La reciente crisis en Irán plantea interrogantes sobre el verdadero propósito de las reservas estratégicas de petróleo de China, que ascienden a 1.300 millones de barriles. Aunque Pekín podría unirse a la liberación coordinada de reservas por parte de la Agencia Internacional de la Energía (AIE), su impacto en los precios globales del crudo sería limitado si el conflicto en Oriente Próximo persiste y afecta el suministro.

El valor de las reservas chinas no radica únicamente en su capacidad para calmar los mercados, sino en su función como herramienta de disuasión estratégica. Las interrupciones en el suministro de petróleo están afectando a diversas economías, desde los productores de soja en Brasil hasta los países aliados de China, que se encuentran mal preparados para una crisis energética prolongada.

A pesar de la promesa de la AIE de liberar 400 millones de barriles de reservas de emergencia, los mercados han reaccionado con indiferencia, con el precio del petróleo Brent manteniéndose alrededor de los 100 dólares por barril.
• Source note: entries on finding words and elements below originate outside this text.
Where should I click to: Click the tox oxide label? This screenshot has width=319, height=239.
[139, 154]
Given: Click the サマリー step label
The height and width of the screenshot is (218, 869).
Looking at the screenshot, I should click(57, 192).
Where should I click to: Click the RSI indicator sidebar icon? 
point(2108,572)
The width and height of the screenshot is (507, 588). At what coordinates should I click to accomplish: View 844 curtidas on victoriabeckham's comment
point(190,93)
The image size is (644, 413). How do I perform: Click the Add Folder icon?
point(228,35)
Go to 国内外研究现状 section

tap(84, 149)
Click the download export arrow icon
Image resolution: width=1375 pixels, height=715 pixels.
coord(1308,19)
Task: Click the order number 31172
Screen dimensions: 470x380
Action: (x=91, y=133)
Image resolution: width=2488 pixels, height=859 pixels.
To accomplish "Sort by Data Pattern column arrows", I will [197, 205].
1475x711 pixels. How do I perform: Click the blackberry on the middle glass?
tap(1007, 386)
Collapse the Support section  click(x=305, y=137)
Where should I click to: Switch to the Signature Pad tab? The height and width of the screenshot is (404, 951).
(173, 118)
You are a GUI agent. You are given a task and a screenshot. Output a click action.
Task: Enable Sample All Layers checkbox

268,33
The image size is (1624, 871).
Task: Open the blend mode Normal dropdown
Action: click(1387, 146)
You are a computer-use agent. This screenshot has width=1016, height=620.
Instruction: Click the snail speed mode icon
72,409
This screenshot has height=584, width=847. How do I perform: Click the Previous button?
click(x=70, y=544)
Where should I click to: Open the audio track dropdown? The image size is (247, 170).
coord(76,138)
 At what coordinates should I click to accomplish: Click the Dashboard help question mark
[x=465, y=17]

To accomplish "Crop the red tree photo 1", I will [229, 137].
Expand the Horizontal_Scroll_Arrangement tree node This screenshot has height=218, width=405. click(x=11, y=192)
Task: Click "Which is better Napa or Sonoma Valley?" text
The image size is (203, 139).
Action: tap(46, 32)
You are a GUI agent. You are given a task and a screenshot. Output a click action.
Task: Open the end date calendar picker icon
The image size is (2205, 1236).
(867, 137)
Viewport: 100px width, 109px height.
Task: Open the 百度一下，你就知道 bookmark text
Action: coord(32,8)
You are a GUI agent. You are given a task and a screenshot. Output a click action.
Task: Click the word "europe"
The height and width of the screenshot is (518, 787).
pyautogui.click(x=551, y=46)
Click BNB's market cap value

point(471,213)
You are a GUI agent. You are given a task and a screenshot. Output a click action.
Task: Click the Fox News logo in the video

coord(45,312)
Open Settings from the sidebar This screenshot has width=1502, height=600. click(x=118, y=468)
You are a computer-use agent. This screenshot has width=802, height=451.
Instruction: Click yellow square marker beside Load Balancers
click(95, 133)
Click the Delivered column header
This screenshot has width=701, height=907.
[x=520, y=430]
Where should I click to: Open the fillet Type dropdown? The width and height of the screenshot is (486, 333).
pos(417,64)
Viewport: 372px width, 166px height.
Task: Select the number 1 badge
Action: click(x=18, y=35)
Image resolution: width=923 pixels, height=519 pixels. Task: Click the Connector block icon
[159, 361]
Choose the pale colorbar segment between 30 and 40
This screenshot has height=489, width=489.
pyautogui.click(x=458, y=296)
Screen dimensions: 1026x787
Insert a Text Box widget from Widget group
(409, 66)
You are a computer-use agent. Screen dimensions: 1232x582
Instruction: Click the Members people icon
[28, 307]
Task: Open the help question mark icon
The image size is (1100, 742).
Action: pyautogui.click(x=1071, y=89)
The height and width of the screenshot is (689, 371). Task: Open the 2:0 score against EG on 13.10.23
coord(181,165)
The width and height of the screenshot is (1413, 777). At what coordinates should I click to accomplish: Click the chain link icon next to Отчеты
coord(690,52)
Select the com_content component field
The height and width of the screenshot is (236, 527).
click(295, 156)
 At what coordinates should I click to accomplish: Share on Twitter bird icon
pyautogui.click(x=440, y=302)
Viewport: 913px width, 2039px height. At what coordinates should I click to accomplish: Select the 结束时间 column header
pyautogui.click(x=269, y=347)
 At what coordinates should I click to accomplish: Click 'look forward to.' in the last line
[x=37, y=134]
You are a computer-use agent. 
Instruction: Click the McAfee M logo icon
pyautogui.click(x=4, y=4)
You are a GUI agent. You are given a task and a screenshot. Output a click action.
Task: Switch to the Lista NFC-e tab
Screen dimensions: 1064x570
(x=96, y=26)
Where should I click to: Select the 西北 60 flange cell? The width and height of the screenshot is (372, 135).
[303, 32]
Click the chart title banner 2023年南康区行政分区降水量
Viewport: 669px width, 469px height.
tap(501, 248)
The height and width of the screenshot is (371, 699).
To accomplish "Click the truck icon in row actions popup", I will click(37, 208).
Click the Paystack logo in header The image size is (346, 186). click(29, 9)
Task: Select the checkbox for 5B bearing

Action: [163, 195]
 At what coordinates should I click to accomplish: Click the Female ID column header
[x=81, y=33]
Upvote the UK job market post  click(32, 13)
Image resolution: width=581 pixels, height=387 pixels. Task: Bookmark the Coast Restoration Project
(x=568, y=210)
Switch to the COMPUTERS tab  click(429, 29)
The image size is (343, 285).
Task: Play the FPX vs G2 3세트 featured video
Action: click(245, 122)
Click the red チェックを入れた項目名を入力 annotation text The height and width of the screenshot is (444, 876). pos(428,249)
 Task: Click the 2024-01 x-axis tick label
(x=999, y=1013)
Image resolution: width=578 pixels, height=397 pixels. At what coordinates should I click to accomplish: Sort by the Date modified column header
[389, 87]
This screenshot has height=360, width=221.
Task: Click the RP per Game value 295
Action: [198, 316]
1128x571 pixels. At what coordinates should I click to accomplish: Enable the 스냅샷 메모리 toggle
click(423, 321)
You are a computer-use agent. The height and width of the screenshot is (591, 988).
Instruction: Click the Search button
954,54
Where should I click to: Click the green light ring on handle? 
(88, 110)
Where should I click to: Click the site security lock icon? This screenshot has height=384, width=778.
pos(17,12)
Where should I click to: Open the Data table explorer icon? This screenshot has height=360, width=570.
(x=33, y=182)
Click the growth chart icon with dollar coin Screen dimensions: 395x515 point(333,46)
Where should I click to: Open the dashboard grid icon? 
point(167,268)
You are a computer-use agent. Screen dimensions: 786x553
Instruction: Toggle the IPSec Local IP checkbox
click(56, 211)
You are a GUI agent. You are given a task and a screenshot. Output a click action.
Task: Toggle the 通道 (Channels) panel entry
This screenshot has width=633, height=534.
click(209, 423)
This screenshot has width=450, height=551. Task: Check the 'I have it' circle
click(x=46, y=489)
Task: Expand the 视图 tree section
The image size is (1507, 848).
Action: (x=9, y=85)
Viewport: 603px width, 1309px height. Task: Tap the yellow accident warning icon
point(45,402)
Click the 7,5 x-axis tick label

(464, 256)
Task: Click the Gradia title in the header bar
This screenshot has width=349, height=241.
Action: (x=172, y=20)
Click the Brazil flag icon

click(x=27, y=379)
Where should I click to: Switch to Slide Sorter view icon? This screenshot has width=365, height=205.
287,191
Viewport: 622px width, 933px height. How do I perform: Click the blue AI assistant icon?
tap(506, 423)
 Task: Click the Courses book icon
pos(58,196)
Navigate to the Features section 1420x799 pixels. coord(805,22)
Esto sugiere que cualquier acción por parte de China para liberar reservas podría ser vista como un gesto simbólico más que como una solución efectiva a la crisis actual.

Desde la invasión de Ucrania, China ha adoptado una postura más cautelosa, priorizando el almacenamiento de recursos estratégicos como petróleo, oro y cereales. Este enfoque refleja una creciente preocupación por la seguridad energética y la vulnerabilidad ante sanciones, lo que complica aún más la posibilidad de que Pekín utilice sus reservas para beneficiar a otros países, especialmente en un contexto geopolítico tenso.